The answer must be every line from the listing that holds the string "agent".

----

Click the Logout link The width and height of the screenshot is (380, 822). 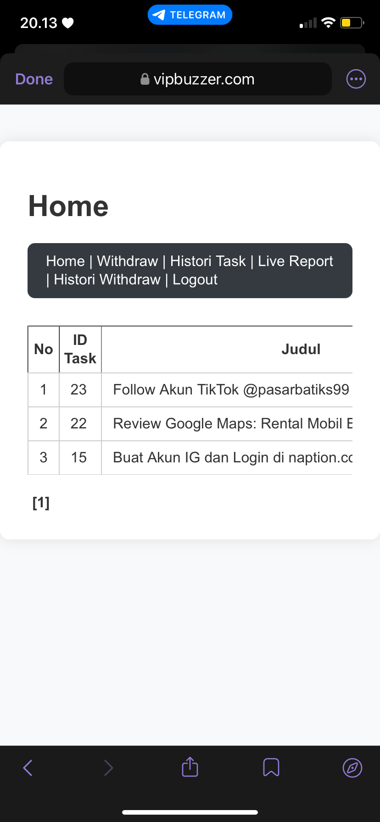(x=195, y=279)
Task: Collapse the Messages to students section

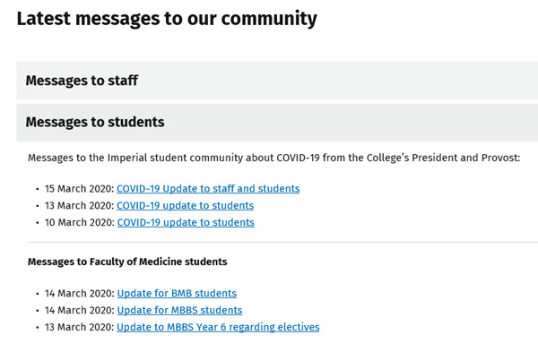Action: (277, 123)
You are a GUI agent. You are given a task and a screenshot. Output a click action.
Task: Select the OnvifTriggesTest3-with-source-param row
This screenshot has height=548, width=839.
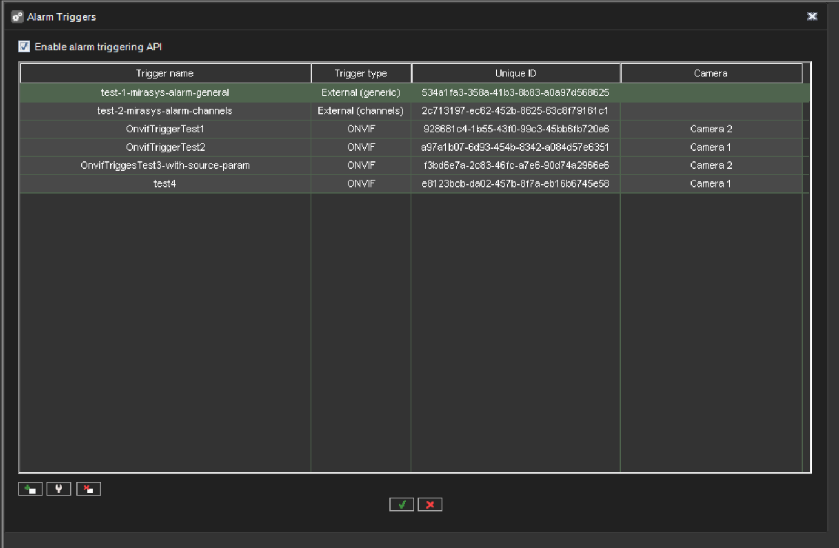coord(165,165)
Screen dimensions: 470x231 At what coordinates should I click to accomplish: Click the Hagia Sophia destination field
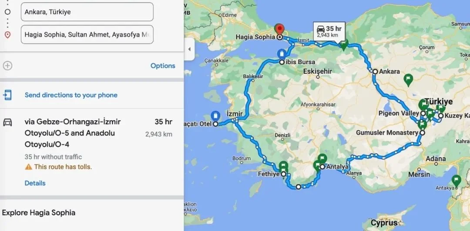click(x=87, y=34)
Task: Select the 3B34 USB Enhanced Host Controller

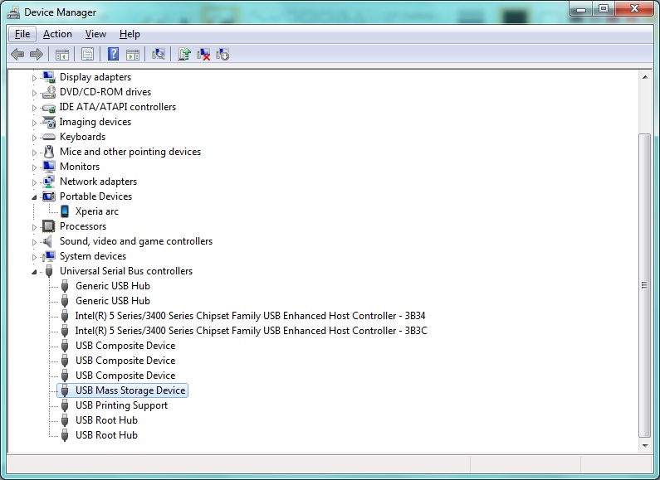Action: [250, 316]
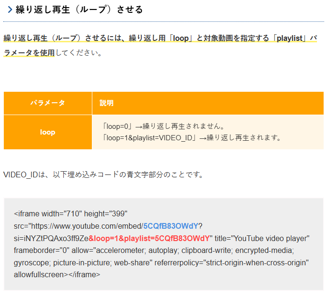Screen dimensions: 326x291
Task: Click the highlighted 「playlist」 word in the paragraph
Action: [291, 39]
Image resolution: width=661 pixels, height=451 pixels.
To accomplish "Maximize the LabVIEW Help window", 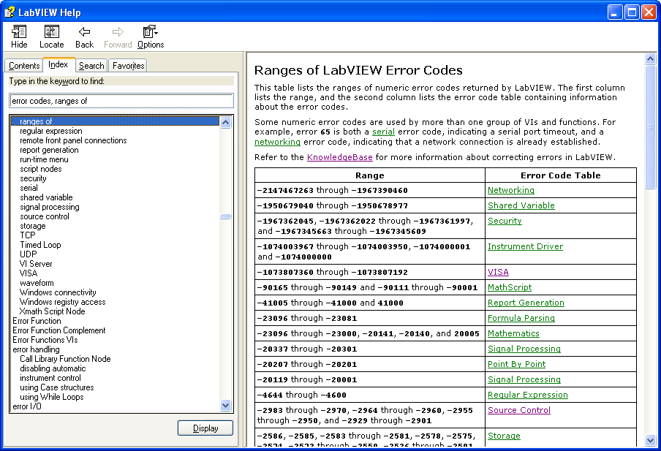I will click(x=630, y=12).
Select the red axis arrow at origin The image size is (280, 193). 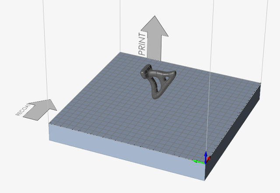click(x=209, y=159)
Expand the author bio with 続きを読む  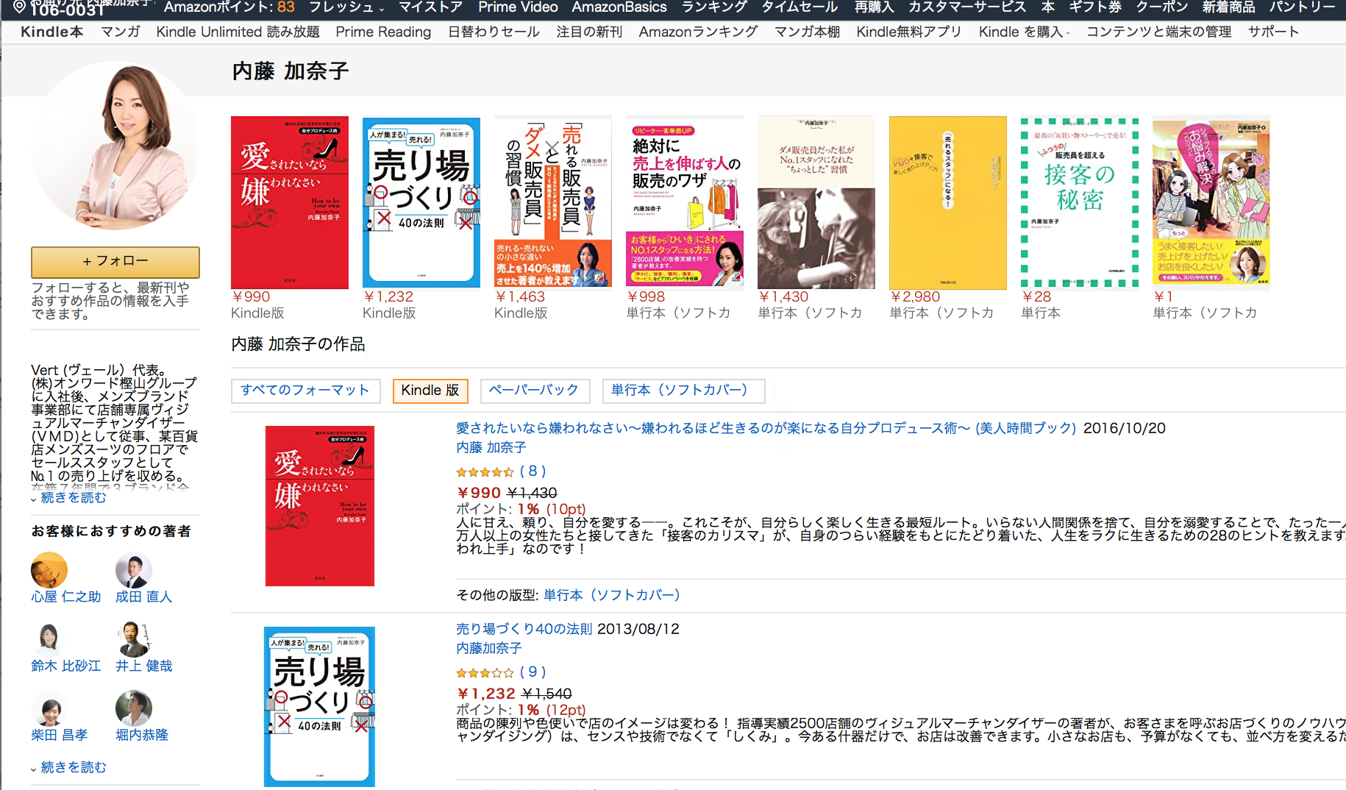[73, 498]
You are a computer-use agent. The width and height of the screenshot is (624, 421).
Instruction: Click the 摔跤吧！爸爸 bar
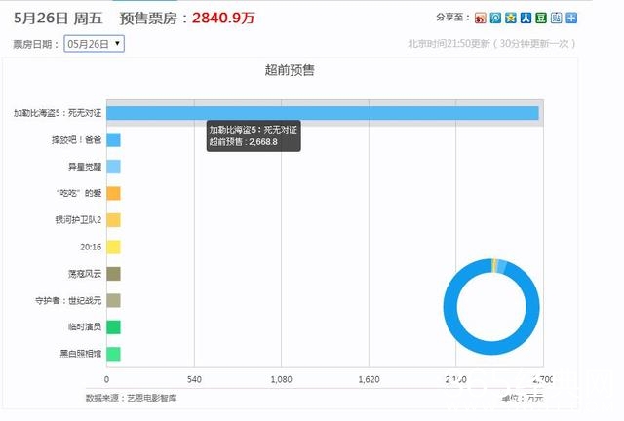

----

# Response to the task:
You are a GUI agent. You are given a task and a screenshot. Output a click action.
You are a computer-use agent. The width and height of the screenshot is (624, 421).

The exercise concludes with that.